Documentation, FAQs Flashcards
X-RAY
Which are the languages supported for Services such as EC2?
You can use X-Ray with applications written in - Java, - Node.js - .NET - (Go, Ruby, Python) that are deployed on these services.
X-RAY
Which are the supported services?
AWS X-Ray works with
- Amazon EC2
- Amazon EC2 Container Service (Amazon ECS)
- AWS Lambda
- Amazon SQS
- Amazon SNS
- AWS Elastic Beanstalk
X-Ray
The there a region limit for the service?
No, with X-Ray, you can trace requests made to applications that span multiple AWS accounts, AWS Regions, and Availability Zones.
X-Ray
What needs to be done to enable X-Ray on Elastic Beanstalk?
You only have to integrate the X-Ray SDK with your application since the X-Ray agent is pre-installed on Elastic Beanstalk.
X-Ray
What is a Service map?
Visual representation of the data flow in the services, which enables a high-level overview, but also allows to drill down into issues
X-Ray
What is a Filter Expression?
Way to filter traces to specific use cases, for example traces that too more than 5seconds or where a 5xx error was thrown
X-Ray
What is the use of the X-Ray daemon ?
Instead of sending data directly into X-Ray the daemon buffers segments in a queue and uploads them in batches.
The daemon is available for Linux, Windows, and macOS, and is included on AWS Elastic Beanstalk and AWS Lambda platforms.
X-Ray
What is a segment?
An X-Ray segment encapsulates all the data points for a single component.
A Segment is the result of a Request, it includes:
- The host – hostname, alias or IP address
- The request – method, client address, path, user agent
- The response – status, content
- The work done – start and end times, subsegments
- Issues that occur – errors, faults and exceptions, including automatic capture of exception stacks.
Segment documents can be up to 64 kB in size.
Segments include system-defined and user-defined data in the form of annotations and are composed of one or more sub-segments that represent remote calls made from the service.
X-Ray
What is a subsegment?
Subsegments provide more granular timing information and details about downstream calls
This lets you see all of your downstream dependencies, even if they don’t support tracing, or are external
Can contain additional details about a call to an AWS service, an external HTTP API, or an SQL database.
You can even define arbitrary subsegments to instrument specific functions or lines of code in your application.
X-Ray
What are Traces?
A trace ID tracks the path of a request through your application.
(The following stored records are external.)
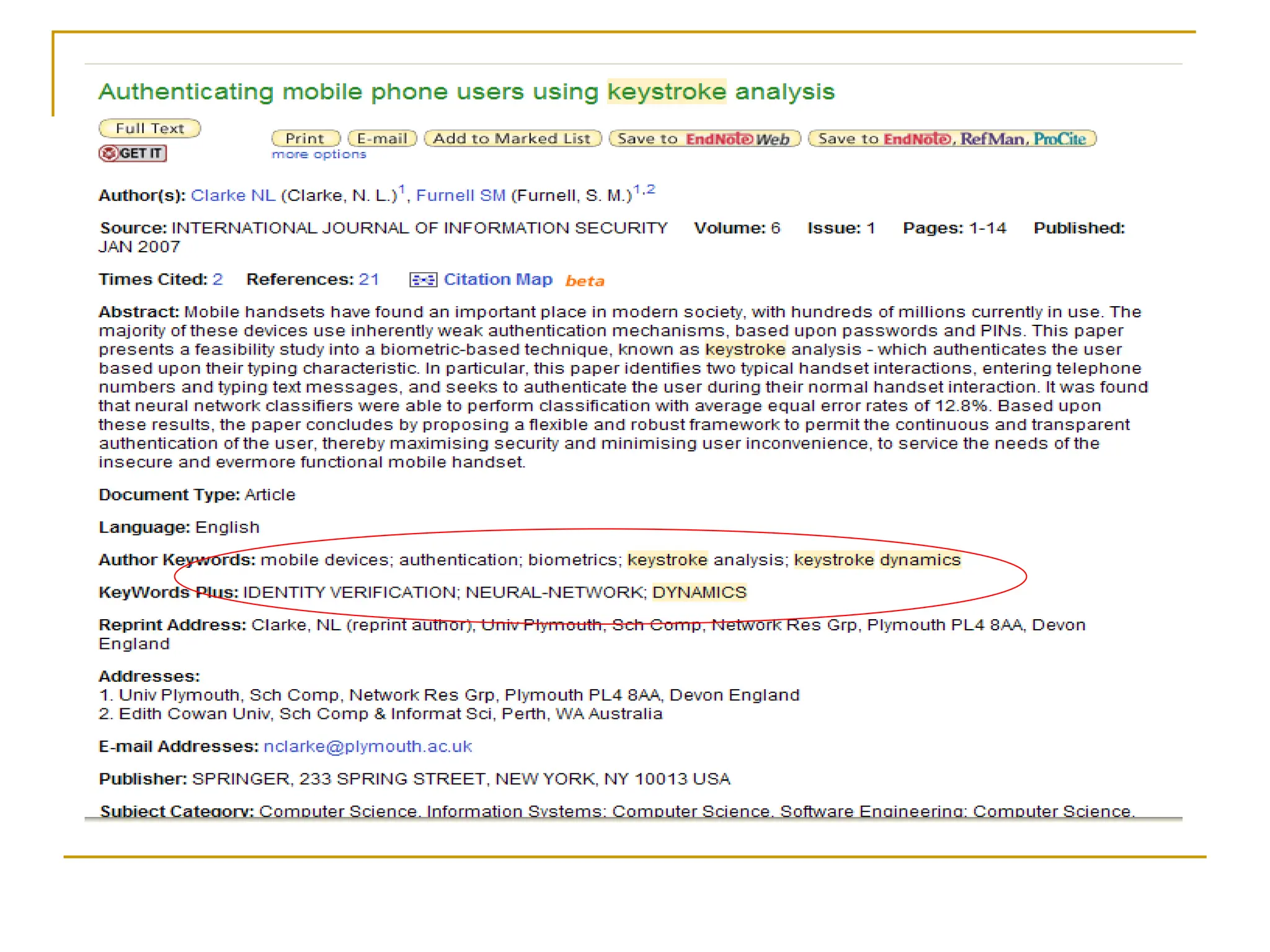Open author Furnell SM link
This screenshot has width=1270, height=952.
[x=460, y=195]
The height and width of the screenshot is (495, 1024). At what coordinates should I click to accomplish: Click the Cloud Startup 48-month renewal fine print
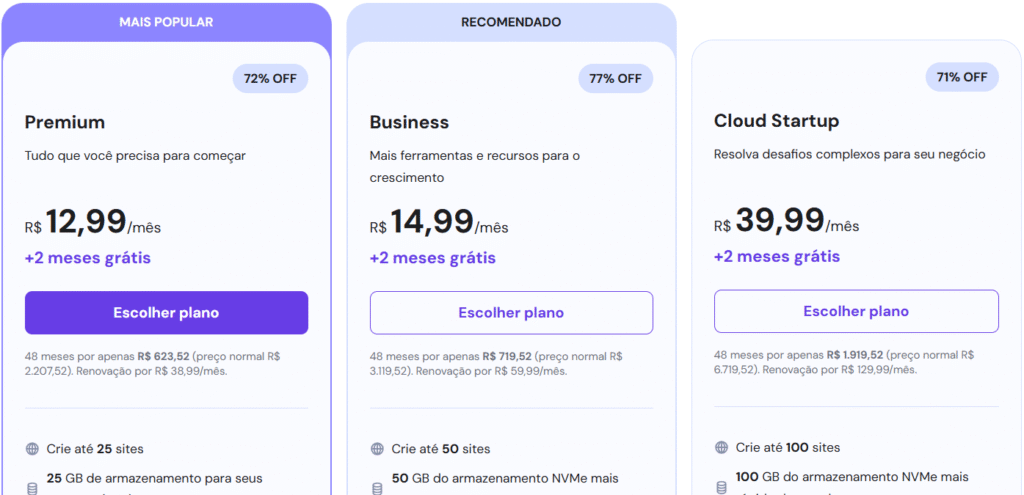845,362
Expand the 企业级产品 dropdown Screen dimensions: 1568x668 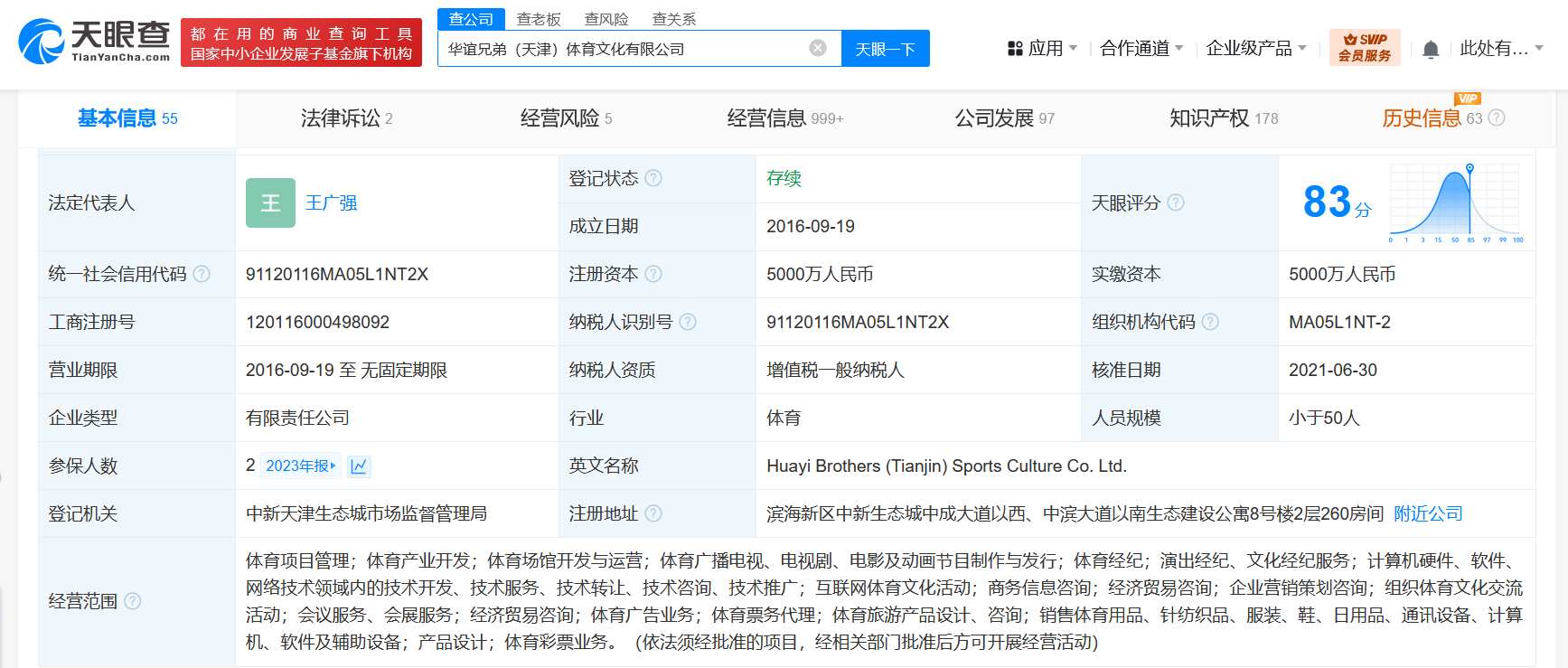[1255, 49]
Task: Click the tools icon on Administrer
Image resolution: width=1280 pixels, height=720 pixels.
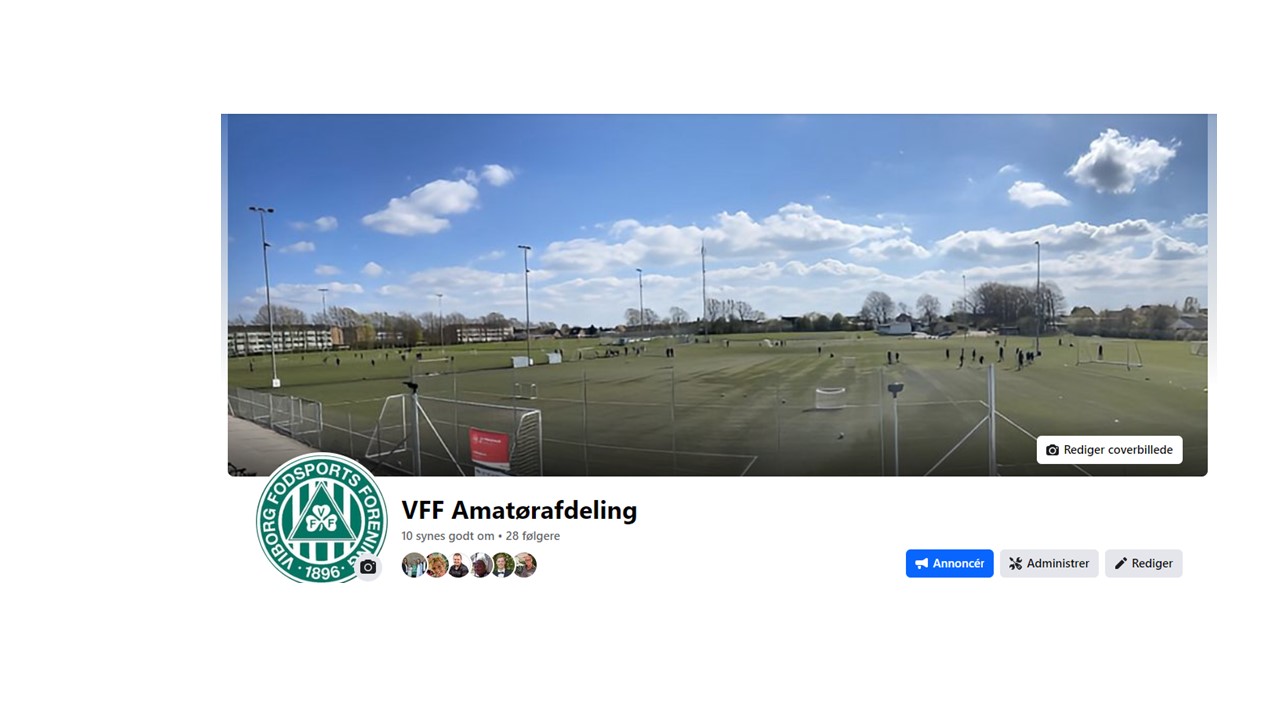Action: coord(1015,564)
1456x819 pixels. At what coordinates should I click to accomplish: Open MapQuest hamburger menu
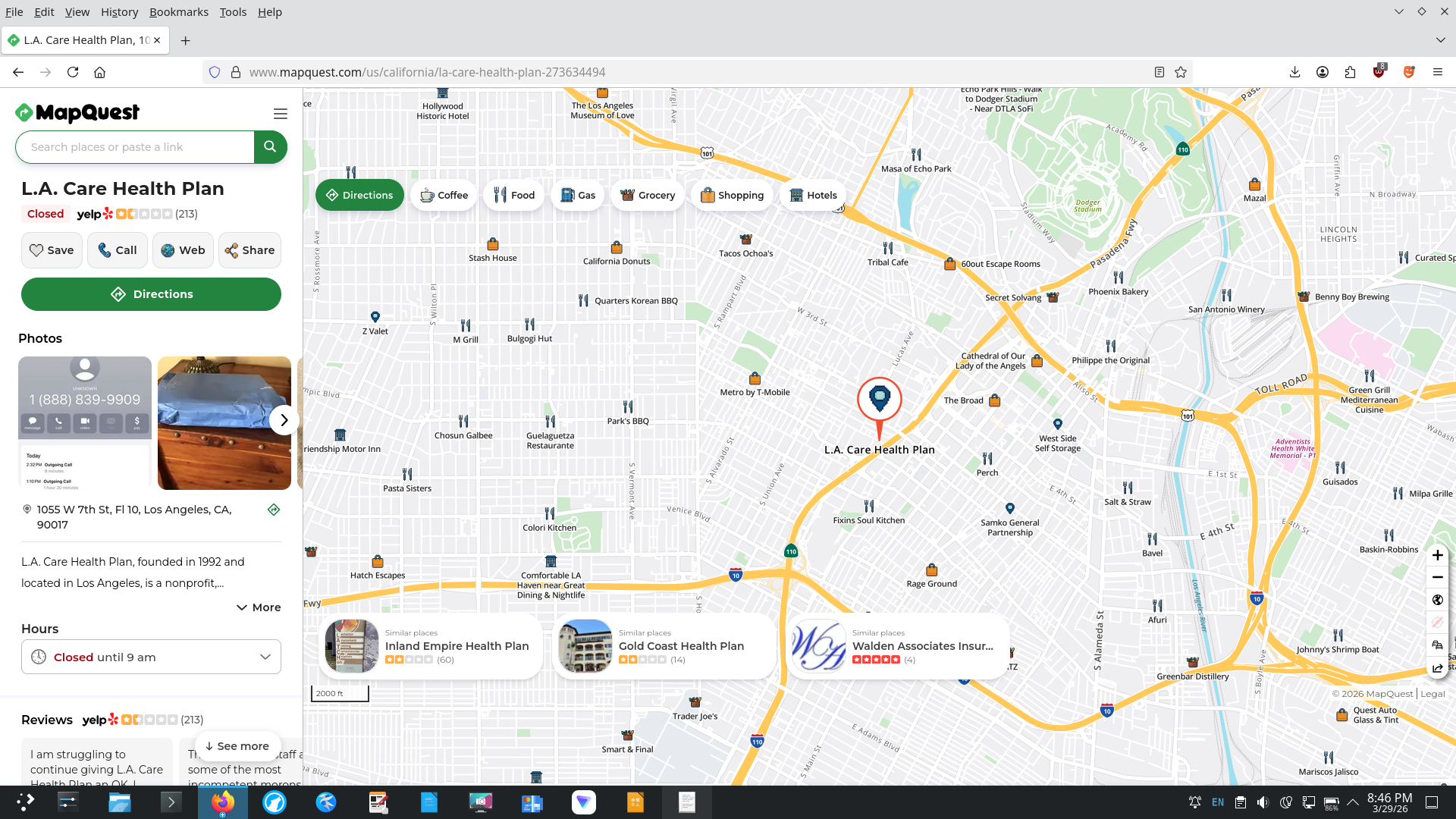click(280, 114)
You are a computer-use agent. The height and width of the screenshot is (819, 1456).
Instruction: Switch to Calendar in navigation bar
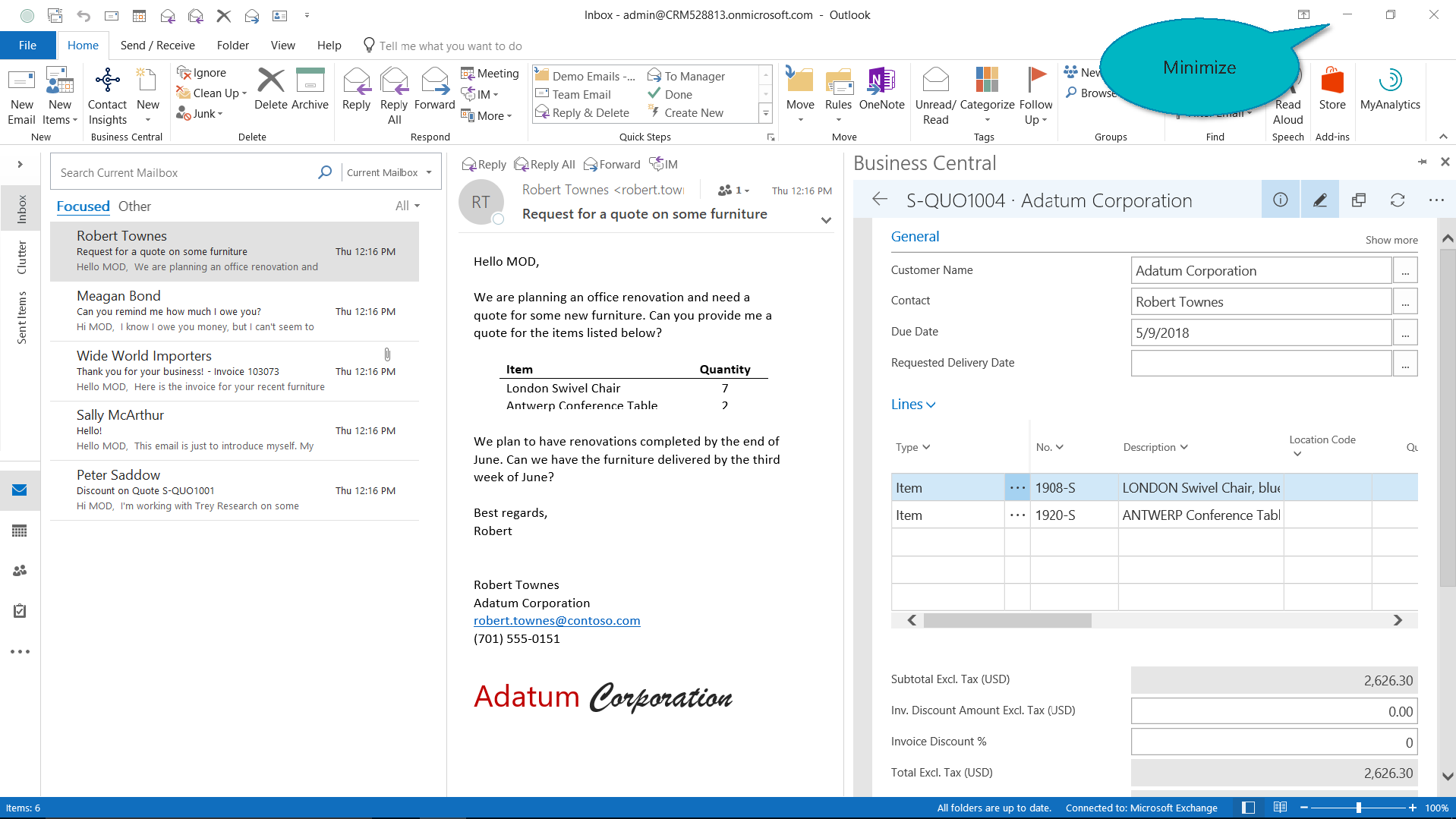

A trace collects all the segments generated by a single request. That request is typically an HTTP GET or POST request that travels through a load balancer, hits your application code, and generates downstream calls to other AWS services or external web APIs. The first supported service that the HTTP request interacts with adds a trace ID header to the request, and propagates it downstream to track the latency, disposition, and other request data.
X-Ray
What is the TraceId?
Send as X-Amzn-Trace-Id it contains the root id, sampling info and additionally the parent segment ID
X-Ray
What are annotations?
Annotations are simple key-value pairs that are indexed for use with filter expressions.
Use annotations to record information on segments or subsegments that you want indexed for search.
X-Ray
What is the main difference between Annotations and Metadata?
Metadata is not indexed, therefore not used for searching with filter expressions
X-Ray
How long does it take for trace data to be available in X-Ray?
Generally available for retrieval and filtering within 30 seconds of it being received by the service.
X-Ray
How far back can I query the trace data? How long does X-Ray store trace data for?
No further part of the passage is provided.